Obviously, you don’t need OS/2 to keep doing anything your current system already does. But if you have a computer that will run OS/2, there’s no good reason not to switch to it. The OS/2 software is not expensive for what it does. The list price is $149, but IBM offers a variety of discounts and trade-in offers that effectively take the price below $100. (It also offers a sixty-day money-back guarantee.) If you now use DOS programs exclusively, OS/2 will run most of them faster. It can even make some DOS programs more stable, by avoiding oddities in DOS’s use of memory. If you feel you should switch to Windows to stay in the mainstream of updated programs, you should consider running them under OS/2. Some programs may operate slightly more slowly than they do under Windows itself, but they are stabler and more predictable under OS/2. Strange as it may sound, OS/2 can run a larger variety of Windows programs than any single version of Windows can. The latest release of Windows, 3.1, cannot handle some programs written for Windows 1.0 and 2.0; OS/2 can. A few programs written specifically for Windows 3.1 will not, as of this writing, work on OS/2. IBM says that a version of OS/2 able to accommodate them should be available soon.

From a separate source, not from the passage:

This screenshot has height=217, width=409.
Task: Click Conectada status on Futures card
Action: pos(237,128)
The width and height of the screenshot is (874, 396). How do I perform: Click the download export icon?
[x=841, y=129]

The main reason not to switch to OS/2 is equipment. To operate it efficiently, you need a 386or 486-based computer. You should have at least eight megabytes of memory, and your hard disk should hold 60 megabytes of information at the very least. The cheapest machines that meet these standards now cost about $1,800. If you already have a 386-based computer, you can get extra memory for about $40 per megabyte. (One kilobyte—one thousandth as much memory—cost more than that when I bought a Stone Age computer in 1978.) Hard-disk drives now cost $2 to $3 per megabyte of storage, or one hundredth as much as they did ten years ago. A good 200-megabyte drive, for instance, costs about $425.
If you don’t already have a sufficiently powerful computer, I can’t say that it’s worth trading up just to use OS/2. But the 386 chip is now the standard, and whenever you buy another computer, it should be powerful enough to handle OS/2. OS/2 is very easy to operate once you get it installed, though getting everything set up properly can be daunting. The documents that come with the software are ridiculously inadequate. (IBM has provided encyclopedic help files as part of the OS/2 program—that is, you have to get the system up and running before you can use it to read its own instructions. This is the only bonehead feature I have found.) The best book about OS/2 I have seen so far is Inside OS/2 2.0, by Mark Minasi (New Riders Publishing). You should read it or something similar, or call a friend who already uses OS/2, before you begin.
The surest indication of this software’s value is that it soon becomes uninteresting. It is so obviously useful that you stop thinking about it at all. I never give a thought to my word-processing program, simply because I rely on it so much. Now that I’ve finished this article, I won’t need to think about OS/2 anymore.